STATED TASK A> Using the grouping sets article below, say whether each statement agrees with it, answering yes or no and quoting the words that decide it: (i) the script generates data for 10 employees who each sell 5 products; (ii) an existing database is needed before running the script; (iii) the first query should return 600 rows.

GIVEN PASSAGE>
(Print this page)

Microsoft SQL Server Grouping sets
Published date: Thursday, December 29, 2011
On: Moer and Éric Moreau's web site

There won’t be any Visual Studio programming this month. Instead, I will show you a neat Microsoft SQL Server 2008 feature that many developers (and even some DBAs) are not aware of and which come in handy very often.

Every now and then when working with SQL queries, you need to perform some kind of aggregation like sub-totals and totals at the same time you need the data. Very often I have seen (and did myself) UNION queries to achieve what I will show you here. Not only this method is not optimal, it is also more difficult to read and debug.

Over the years, many techniques have been documented to satisfy the requirements.

Requirements

The only true requirements this month is an access to a Microsoft SQL Server 2008 instance. You don’t even need a database as my script creates a test table.

Creating test data

To simplify this demonstration, I am creating a memory table containing some random test data.

Here is the script to generate data for 10 employees (numbered from 1 to 10), each selling 5 products (numbered 1 to 5), for each month of 2011. Finally, the amount field is field with a random value.

/* Create a table to contain test data */
DECLARE @TestData TABLE (
	EmployeeID	INT, 
	ProductID	INT, 
	[Date]		Date, 
	Amount		MONEY)

/* some variables needed in the loop */
DECLARE @EmployeeID INT = 1
DECLARE @ProductID INT = 1
DECLARE @month INT 
DECLARE @date DATETIME2 = GETDATE()

/* loop 10 times to create test employees */
WHILE @EmployeeID <= 10
BEGIN
	/* loop 5 times to create products */
	SET @ProductID = 1
	WHILE @ProductID <= 5
	BEGIN
		SET @month = 1
		/* loop 12 time to simulate the monthly sales by products */
		WHILE @month <= 12
		BEGIN 
			/* insert test data*/
			INSERT INTO @TestData 
			VALUES (
				@EmployeeID, 
				@ProductID,
				CAST('2011-' + CAST(@month AS VARCHAR) + '-01' AS date), 
				RAND(DATEPART(ns,@date)) * 100000
			)
			/* because @date is used in the RAND function, we need to increment it a bit */
			SET @date = DATEADD(ns, 1000, @date)
			SET @month = @month + 1
		END 
		SET @ProductID = @ProductID + 1
	END 
	SET @EmployeeID = @EmployeeID + 1
END

Testing the test table

The first query does nothing special. It simply lists the data:

/* Simple select to see what we have (remember that the Amount column is a RANDOM value) */
SELECT  EmployeeID, ProductID, Date, Amount, 'Simple Select' AS Comments 
FROM @TestData

This query should return 600 rows (10 employees * 5 products * 12 months).

STATED TASK B> In the listing below, rewrite the stretch from the line containing "Task: Click the" through the line containing "Action: [156, 250]" with "Click" swapped for "Select" and everything else left unchanged.

RECORDED INFORMATION>

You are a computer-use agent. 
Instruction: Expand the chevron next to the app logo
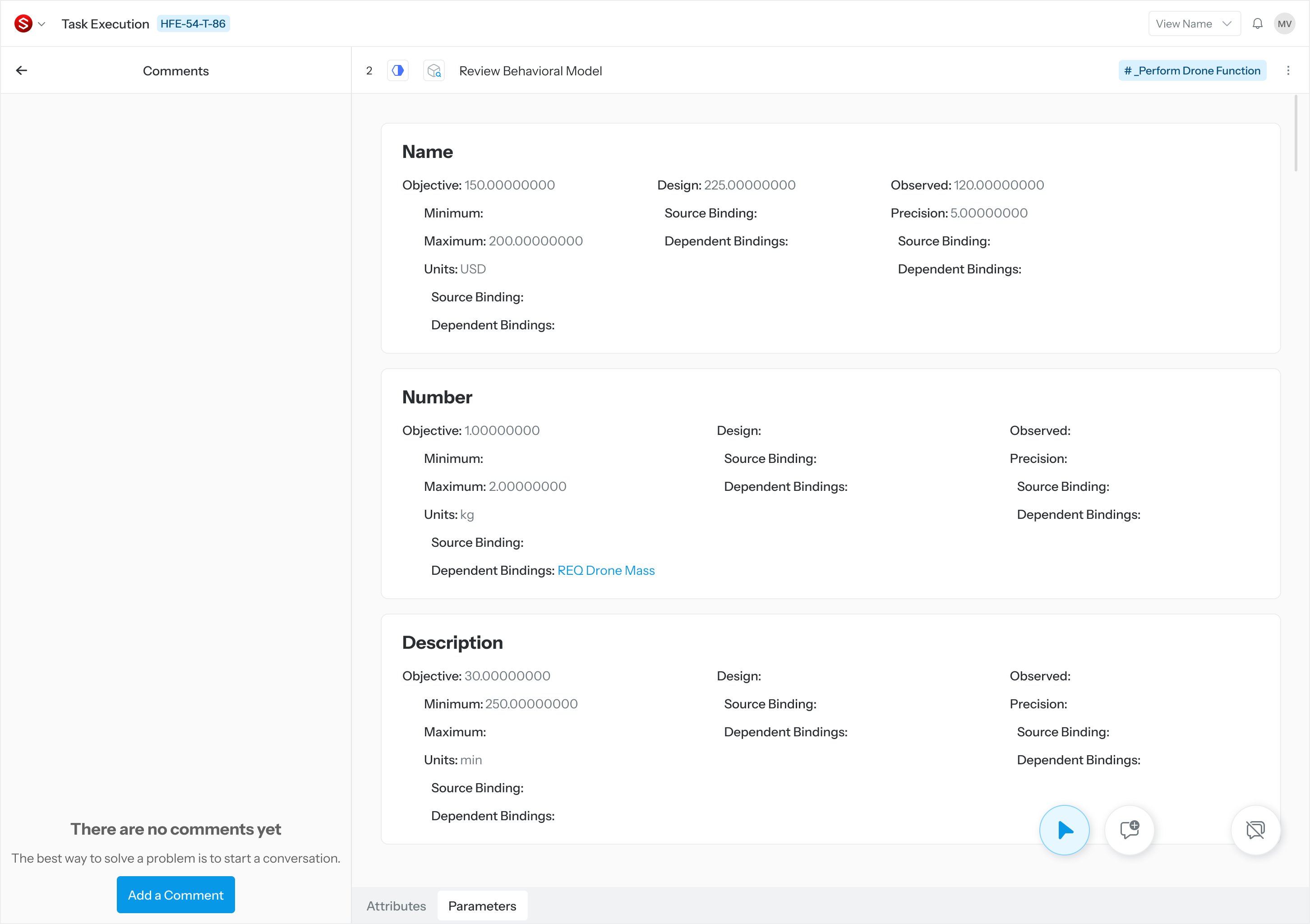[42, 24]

* * *

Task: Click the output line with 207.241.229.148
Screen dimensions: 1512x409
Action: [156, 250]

TASK RESPONSE A>
(i) Yes: "generate data for 10 employees (numbered from 1 to 10), each selling 5 products (numbered 1 to 5)"
(ii) No: "You don’t even need a database as my script creates a test table."
(iii) Yes: "This query should return 600 rows"

TASK RESPONSE B>
Task: Select the output line with 207.241.229.148
Screen dimensions: 1512x409
Action: [156, 250]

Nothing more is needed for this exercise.